The decision goes on to say that given the amount of time that has passed, and the years Ostrowski has already spent behind bars, no new trial should be called at this time. The decision instead calls for a judicial stay of proceedings.

Ostrowski has always maintained his innocence in the 1986 killing of Robert Nieman.

At the time, Ostrowski was accused of ordering the murder of Nieman, a drug dealer, and was convicted largely due to the testimony of a key witness who had separate charges of cocaine possession stayed.

In 2009, Ostrowski was released on bail after 23 years behind bars, after the federal Justice Department began reviewing Ostrowski's case as a possible wrongful conviction.

In 2014, then-Minister of Justice Peter MacKay determined there was "a reasonable basis to conclude that a miscarriage of justice likely occurred" in Ostrowski's conviction.

Defence wanted acquittal

Lawyers for the Crown and the defence had previously told Manitoba Court of Appeal that they both agreed Ostrowski's conviction cannot stand.

The Crown had asked for a judicial stay of proceedings, which would close the case, while Ostrowski's defence teams wanted the court to formally acquit Ostrowski.

The appeal court sided with the Crown, quashing Ostrowski's conviction, but said it would not go so far as to fully acquit him. 

At the crux of Ostrowski's appeal was whether key evidence was disclosed to Ostrowski's defence.
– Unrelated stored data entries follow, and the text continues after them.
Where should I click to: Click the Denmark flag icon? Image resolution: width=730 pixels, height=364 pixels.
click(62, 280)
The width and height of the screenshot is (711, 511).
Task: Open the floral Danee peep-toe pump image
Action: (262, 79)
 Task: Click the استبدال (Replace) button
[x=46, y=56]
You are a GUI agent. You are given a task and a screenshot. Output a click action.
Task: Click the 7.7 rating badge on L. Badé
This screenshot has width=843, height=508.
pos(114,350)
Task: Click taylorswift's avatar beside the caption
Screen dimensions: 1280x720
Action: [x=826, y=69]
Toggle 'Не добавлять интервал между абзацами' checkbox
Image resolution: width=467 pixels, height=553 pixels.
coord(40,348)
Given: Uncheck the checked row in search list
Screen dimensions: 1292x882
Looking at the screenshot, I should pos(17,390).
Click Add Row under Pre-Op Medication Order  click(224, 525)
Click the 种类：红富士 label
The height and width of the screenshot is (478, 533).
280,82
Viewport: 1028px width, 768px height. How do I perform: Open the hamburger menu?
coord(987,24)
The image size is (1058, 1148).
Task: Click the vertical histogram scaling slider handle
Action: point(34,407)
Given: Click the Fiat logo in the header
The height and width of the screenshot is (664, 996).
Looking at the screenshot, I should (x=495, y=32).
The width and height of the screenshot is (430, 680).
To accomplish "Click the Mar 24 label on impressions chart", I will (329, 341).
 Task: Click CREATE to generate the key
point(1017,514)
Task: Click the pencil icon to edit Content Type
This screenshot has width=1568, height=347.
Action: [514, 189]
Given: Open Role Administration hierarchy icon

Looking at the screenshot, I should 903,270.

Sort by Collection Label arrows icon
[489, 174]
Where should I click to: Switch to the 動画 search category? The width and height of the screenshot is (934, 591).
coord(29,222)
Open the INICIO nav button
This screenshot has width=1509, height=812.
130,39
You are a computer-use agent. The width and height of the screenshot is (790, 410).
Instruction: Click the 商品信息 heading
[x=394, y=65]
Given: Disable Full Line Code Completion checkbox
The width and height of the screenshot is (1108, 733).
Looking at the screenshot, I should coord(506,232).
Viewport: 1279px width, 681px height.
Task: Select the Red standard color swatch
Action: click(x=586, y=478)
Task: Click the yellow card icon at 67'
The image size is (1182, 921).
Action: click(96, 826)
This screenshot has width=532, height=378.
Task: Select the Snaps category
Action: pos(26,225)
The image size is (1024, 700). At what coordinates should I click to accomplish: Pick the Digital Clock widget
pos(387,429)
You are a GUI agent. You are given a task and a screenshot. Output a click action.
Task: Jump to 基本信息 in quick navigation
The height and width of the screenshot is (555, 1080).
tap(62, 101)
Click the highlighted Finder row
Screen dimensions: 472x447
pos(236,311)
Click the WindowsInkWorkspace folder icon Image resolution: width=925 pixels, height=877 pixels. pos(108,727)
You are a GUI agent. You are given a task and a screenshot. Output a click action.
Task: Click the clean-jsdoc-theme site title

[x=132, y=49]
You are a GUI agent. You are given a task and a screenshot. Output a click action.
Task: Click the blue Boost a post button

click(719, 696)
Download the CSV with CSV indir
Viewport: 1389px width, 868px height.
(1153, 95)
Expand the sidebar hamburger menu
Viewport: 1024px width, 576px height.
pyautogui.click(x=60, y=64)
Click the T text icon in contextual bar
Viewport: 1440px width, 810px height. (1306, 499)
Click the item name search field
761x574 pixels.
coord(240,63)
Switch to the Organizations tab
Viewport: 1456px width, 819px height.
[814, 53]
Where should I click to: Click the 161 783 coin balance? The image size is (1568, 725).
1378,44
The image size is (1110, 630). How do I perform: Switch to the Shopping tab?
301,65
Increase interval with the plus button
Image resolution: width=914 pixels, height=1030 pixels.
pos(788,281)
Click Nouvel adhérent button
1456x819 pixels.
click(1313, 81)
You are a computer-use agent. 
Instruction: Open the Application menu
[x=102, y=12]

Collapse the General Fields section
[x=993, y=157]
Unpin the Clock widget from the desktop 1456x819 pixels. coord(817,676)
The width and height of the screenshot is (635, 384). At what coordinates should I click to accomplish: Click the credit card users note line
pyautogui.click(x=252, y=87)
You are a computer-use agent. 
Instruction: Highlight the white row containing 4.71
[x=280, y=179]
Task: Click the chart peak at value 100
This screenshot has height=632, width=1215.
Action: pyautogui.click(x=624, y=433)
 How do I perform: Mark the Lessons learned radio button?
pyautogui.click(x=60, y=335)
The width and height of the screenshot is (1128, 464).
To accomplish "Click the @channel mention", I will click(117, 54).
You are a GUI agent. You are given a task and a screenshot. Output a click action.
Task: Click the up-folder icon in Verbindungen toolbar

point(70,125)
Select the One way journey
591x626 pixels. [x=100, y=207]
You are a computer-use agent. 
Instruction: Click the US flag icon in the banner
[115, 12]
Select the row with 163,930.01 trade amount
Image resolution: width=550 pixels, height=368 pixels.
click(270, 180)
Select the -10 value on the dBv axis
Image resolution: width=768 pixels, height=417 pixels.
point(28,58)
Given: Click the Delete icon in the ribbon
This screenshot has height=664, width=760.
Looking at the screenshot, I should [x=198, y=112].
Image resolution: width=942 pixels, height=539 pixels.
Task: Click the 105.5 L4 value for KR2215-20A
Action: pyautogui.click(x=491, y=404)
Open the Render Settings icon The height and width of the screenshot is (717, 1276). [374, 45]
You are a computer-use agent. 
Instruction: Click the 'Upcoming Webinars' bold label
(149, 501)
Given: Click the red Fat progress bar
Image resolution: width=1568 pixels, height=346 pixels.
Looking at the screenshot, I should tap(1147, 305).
That included a deal the Crown had struck with its key witness to stay his drug charges if he testified against Ostrowski, and testimony from an officer that contradicted the witness's testimony.

In its decision, the appeal court found that the Crown's failure to disclose this evidence impaired Ostrowski's defence, because his lawyer could have used it to challenge the credibility of important details in the case against him.

However, the decision goes on to say that this does not render the witness's testimony totally unreliable, and that a jury could still reasonably find Ostrowski guilty if a new trial were ordered.

Ostrowski's lawyer, James Lockyer, said Tuesday's ruling was a relief because Ostrowski is no longer in custody or on bail for the first time in three decades.

But, Lockyer said, no one is paying any price for the prosecution of his client.

"I think above all, it's that there's no accountability in this case," Lockyer said. "The man spent 32 years under a first-degree murder claim, and no one's accountable for that 32 years except him."